→ **Assigned task**: What are the lines, word for word, from the line with "Paraná (18, 2320)" up to and including the line with "HOME (1224, 42)" in the records below? Omit the pictures.

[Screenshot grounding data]
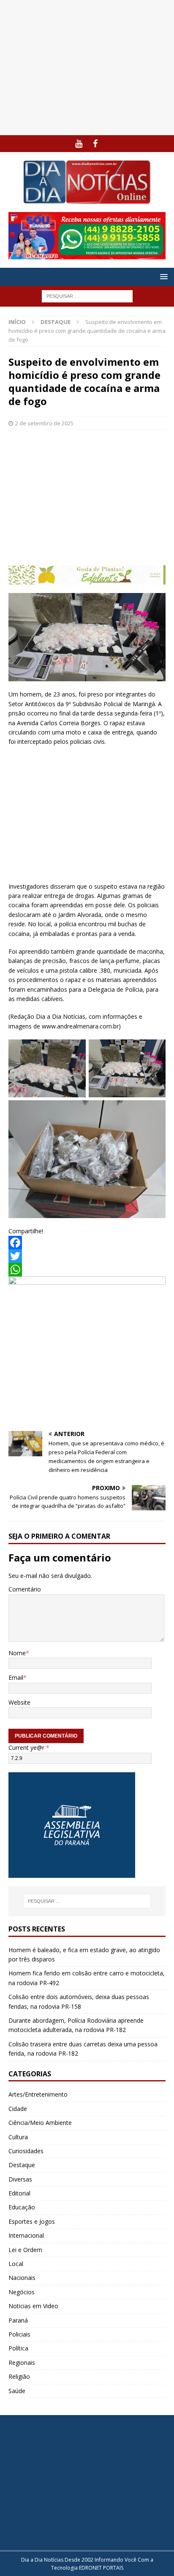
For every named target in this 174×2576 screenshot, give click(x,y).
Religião (19, 2376)
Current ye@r (28, 1748)
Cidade (17, 2109)
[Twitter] (87, 1256)
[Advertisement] (87, 67)
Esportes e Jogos (31, 2221)
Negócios (21, 2292)
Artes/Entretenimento (38, 2094)
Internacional (26, 2235)
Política (18, 2348)
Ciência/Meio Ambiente (40, 2123)
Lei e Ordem (25, 2250)
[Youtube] (78, 143)
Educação (21, 2207)
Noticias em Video (33, 2306)
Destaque (21, 2165)
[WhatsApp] (87, 1269)
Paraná (18, 2320)
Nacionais (21, 2278)
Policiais (19, 2334)
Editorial (19, 2193)
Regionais (21, 2362)
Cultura (18, 2137)
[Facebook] (95, 143)
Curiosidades (26, 2151)
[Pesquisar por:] (87, 296)
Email (15, 1677)
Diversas (20, 2179)
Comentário (24, 1589)
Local (15, 2264)
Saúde (16, 2391)
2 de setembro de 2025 (44, 423)
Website (19, 1702)
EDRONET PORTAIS (101, 2567)
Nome (17, 1653)
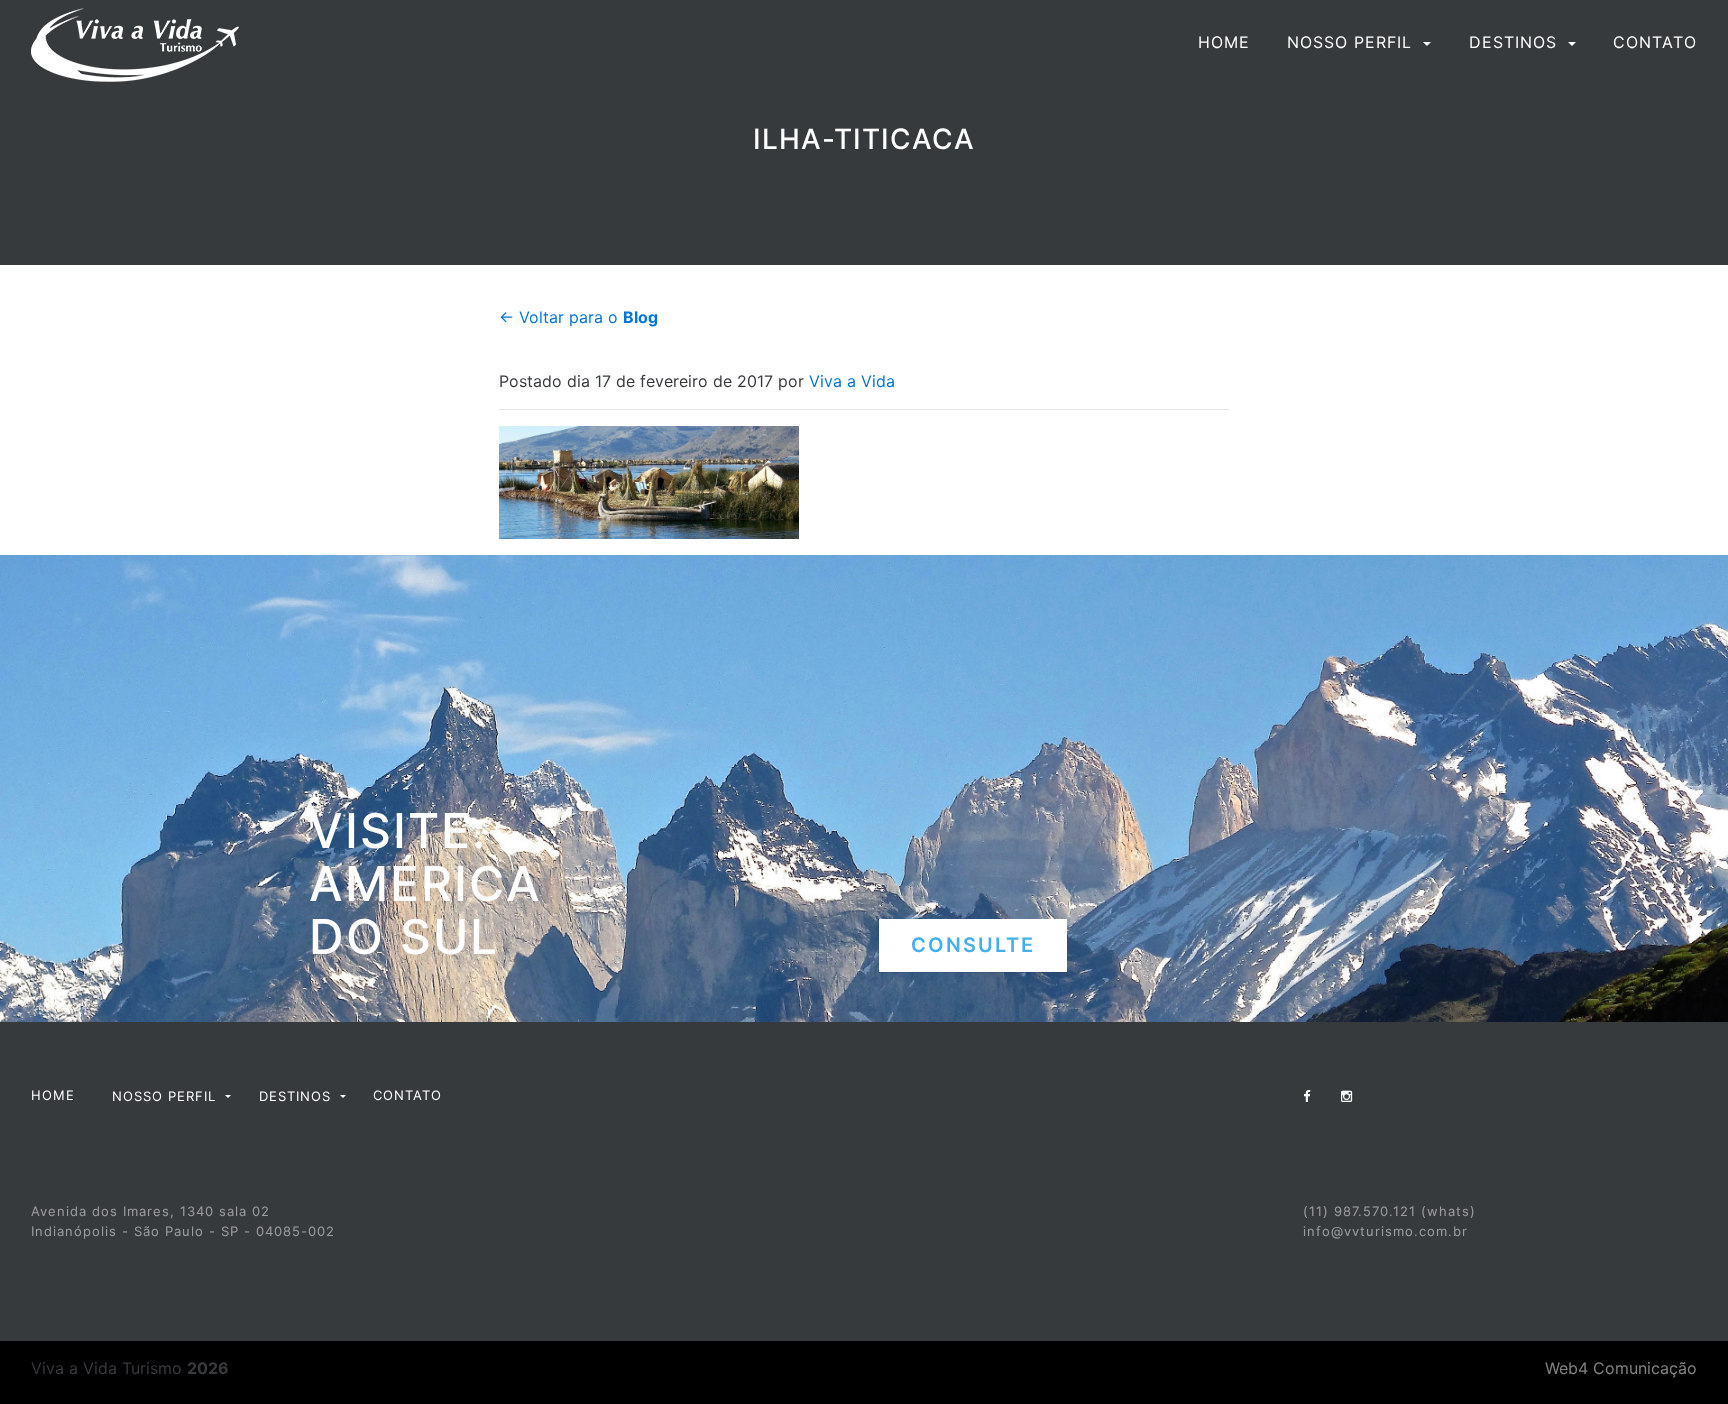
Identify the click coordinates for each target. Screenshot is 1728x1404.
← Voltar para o (578, 317)
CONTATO (1655, 42)
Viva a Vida (852, 381)
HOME (1224, 42)
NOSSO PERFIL (1352, 42)
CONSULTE (973, 945)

→ **Result**:
Paraná (18, 2320)
Nacionais (21, 2278)
Policiais (19, 2334)
Editorial (19, 2193)
Regionais (21, 2362)
Cultura (18, 2137)
[Facebook] (95, 143)
Curiosidades (26, 2151)
[Pesquisar por:] (87, 296)
Email (15, 1677)
Diversas (20, 2179)
Comentário (24, 1589)
Local (15, 2264)
Saúde (16, 2391)
2 de setembro de 2025 (44, 423)
Website (19, 1702)
EDRONET PORTAIS (101, 2567)
Nome (17, 1653)
Identify the click coordinates for each target. Screenshot is 1728x1404.
← Voltar para o (578, 317)
CONTATO (1655, 42)
Viva a Vida (852, 381)
HOME (1224, 42)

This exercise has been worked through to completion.